** start of Data records **

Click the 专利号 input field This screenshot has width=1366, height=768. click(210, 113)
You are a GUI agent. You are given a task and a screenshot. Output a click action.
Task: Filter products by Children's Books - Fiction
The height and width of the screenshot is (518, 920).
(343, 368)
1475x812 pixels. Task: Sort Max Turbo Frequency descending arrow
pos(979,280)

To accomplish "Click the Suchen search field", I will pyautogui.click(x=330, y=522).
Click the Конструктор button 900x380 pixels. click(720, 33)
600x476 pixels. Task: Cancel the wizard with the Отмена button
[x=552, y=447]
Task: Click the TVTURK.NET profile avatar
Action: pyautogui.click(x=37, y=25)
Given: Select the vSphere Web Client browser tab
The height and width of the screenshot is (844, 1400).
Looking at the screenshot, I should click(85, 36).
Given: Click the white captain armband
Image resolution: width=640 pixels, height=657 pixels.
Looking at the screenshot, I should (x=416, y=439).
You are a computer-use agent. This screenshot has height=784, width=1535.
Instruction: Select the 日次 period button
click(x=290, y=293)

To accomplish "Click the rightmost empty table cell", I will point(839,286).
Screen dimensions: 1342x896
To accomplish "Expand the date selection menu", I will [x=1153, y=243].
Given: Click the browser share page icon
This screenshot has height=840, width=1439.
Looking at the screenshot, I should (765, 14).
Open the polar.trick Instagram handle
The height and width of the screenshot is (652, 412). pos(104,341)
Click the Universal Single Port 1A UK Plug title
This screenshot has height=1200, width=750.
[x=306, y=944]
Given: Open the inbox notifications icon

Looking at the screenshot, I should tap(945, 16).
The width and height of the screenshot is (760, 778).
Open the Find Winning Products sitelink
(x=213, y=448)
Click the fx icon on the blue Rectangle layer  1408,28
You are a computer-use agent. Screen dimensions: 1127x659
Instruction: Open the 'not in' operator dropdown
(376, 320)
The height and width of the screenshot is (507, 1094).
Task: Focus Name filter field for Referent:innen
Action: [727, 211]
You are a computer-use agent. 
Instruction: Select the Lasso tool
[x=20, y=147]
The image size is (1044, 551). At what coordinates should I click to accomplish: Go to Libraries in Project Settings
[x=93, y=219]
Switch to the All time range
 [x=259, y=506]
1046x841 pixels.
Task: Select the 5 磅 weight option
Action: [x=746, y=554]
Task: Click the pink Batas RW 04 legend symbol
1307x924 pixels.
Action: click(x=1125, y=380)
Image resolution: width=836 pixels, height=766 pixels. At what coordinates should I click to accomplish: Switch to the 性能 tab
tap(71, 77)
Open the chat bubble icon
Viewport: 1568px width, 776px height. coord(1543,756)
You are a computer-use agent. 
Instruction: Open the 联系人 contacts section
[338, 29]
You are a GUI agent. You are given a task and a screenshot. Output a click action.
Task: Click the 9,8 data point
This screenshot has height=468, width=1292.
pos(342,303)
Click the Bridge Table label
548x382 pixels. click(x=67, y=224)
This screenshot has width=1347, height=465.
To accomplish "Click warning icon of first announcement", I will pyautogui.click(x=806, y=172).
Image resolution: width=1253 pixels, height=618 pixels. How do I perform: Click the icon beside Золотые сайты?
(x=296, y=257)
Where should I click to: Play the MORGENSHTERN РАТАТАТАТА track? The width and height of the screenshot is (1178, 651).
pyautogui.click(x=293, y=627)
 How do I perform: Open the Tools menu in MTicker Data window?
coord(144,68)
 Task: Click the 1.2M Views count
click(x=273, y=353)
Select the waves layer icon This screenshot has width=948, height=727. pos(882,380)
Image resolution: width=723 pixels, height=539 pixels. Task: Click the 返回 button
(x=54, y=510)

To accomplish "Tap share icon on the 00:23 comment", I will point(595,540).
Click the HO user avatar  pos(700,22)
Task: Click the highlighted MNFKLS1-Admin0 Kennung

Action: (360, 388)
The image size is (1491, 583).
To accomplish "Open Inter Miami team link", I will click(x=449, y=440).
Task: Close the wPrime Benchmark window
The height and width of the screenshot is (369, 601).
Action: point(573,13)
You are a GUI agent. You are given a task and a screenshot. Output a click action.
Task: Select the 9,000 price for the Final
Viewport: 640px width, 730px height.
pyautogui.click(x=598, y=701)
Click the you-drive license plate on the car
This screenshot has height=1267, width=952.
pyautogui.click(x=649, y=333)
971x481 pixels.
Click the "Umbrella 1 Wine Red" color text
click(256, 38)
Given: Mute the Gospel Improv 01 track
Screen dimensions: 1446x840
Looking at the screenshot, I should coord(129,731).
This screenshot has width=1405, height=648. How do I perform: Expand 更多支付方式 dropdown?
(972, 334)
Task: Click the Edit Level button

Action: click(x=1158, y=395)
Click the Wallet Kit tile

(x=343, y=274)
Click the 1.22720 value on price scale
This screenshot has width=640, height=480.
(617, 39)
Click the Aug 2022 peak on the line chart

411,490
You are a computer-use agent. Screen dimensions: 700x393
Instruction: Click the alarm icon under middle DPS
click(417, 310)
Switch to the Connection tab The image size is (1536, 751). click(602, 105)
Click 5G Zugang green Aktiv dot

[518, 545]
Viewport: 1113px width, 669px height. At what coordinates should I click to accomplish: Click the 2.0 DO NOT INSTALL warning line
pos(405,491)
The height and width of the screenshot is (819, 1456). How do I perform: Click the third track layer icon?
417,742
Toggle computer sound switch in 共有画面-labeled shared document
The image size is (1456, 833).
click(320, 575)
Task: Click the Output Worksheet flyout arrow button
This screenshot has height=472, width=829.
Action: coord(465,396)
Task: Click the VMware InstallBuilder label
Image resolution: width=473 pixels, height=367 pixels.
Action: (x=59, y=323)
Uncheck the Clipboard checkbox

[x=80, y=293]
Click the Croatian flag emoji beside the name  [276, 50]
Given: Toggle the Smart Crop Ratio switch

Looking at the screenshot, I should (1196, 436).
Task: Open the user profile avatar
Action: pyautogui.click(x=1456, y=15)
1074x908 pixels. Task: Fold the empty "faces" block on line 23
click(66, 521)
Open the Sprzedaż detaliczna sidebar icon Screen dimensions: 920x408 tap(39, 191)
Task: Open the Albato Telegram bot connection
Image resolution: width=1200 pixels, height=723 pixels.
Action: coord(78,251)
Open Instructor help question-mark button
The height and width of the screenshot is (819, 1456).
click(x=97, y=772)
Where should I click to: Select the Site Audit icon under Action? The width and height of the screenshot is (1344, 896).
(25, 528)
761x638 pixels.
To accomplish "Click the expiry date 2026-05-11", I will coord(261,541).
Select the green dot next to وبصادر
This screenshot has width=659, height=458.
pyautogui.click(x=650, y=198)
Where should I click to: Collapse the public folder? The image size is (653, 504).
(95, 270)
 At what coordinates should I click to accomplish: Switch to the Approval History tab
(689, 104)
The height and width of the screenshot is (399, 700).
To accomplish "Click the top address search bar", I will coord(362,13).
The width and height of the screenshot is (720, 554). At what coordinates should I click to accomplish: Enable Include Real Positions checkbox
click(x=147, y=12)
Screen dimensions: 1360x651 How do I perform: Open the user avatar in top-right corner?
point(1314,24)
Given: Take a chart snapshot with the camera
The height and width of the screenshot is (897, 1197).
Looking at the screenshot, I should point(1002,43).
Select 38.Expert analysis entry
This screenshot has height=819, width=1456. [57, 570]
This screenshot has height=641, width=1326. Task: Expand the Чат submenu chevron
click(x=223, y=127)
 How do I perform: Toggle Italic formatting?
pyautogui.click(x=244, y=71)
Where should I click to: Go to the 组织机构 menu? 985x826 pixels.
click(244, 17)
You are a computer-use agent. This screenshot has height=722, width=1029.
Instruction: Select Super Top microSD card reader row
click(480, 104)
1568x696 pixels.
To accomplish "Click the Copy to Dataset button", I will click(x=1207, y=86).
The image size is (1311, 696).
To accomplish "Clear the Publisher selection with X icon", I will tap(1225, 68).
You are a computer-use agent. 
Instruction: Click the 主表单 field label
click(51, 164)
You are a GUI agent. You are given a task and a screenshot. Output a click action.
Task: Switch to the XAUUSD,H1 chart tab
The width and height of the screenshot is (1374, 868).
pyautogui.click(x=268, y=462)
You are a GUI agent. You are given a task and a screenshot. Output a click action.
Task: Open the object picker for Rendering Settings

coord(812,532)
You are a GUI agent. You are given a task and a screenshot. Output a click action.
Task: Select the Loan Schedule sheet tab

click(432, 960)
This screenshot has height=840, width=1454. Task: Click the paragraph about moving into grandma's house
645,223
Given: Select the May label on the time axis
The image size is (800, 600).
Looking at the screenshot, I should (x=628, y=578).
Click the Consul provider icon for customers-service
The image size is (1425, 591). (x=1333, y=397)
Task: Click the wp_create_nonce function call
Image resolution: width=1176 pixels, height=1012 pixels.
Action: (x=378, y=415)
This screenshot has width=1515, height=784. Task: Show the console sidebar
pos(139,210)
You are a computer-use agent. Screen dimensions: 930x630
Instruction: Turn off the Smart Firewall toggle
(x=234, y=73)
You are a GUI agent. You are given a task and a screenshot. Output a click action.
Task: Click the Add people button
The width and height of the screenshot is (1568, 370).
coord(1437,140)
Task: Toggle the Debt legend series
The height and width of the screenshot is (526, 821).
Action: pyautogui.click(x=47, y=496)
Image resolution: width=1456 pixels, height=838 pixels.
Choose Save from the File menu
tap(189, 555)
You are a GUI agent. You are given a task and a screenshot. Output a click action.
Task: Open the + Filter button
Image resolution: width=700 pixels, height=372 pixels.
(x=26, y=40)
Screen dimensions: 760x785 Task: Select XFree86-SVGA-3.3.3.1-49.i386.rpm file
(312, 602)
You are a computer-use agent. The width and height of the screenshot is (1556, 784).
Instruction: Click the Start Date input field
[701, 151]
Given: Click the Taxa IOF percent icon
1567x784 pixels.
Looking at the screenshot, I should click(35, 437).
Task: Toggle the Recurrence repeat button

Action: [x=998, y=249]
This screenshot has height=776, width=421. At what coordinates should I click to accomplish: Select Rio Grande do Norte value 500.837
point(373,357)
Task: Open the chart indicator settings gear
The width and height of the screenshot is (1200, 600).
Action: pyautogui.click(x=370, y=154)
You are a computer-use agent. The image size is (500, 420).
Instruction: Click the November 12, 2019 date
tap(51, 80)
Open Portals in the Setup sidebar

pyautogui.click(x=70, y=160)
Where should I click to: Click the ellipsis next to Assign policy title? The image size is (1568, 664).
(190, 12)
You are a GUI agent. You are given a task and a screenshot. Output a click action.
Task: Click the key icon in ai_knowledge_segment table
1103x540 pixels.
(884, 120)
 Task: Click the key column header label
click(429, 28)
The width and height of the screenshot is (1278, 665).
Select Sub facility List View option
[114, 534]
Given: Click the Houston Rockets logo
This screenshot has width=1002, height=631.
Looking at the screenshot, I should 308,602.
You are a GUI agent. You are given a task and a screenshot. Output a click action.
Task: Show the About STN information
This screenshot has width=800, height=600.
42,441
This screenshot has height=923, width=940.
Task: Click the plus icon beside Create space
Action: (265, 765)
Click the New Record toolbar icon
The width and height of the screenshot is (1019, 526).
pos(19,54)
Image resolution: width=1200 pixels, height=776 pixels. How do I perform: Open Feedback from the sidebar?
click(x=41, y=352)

** end of Data records **

◆ **Short problem**:
Replace "To accomplish" with "To complete" in the rows starting at the line containing "I will point(595,540)." and ending at the line containing "Action: point(573,13)", changing nothing else. Give back only those lines.

◆ **Solution to this problem**:
To complete "Tap share icon on the 00:23 comment", I will point(595,540).
Click the HO user avatar  pos(700,22)
Task: Click the highlighted MNFKLS1-Admin0 Kennung

Action: (360, 388)
The image size is (1491, 583).
To complete "Open Inter Miami team link", I will click(x=449, y=440).
Task: Close the wPrime Benchmark window
The height and width of the screenshot is (369, 601).
Action: point(573,13)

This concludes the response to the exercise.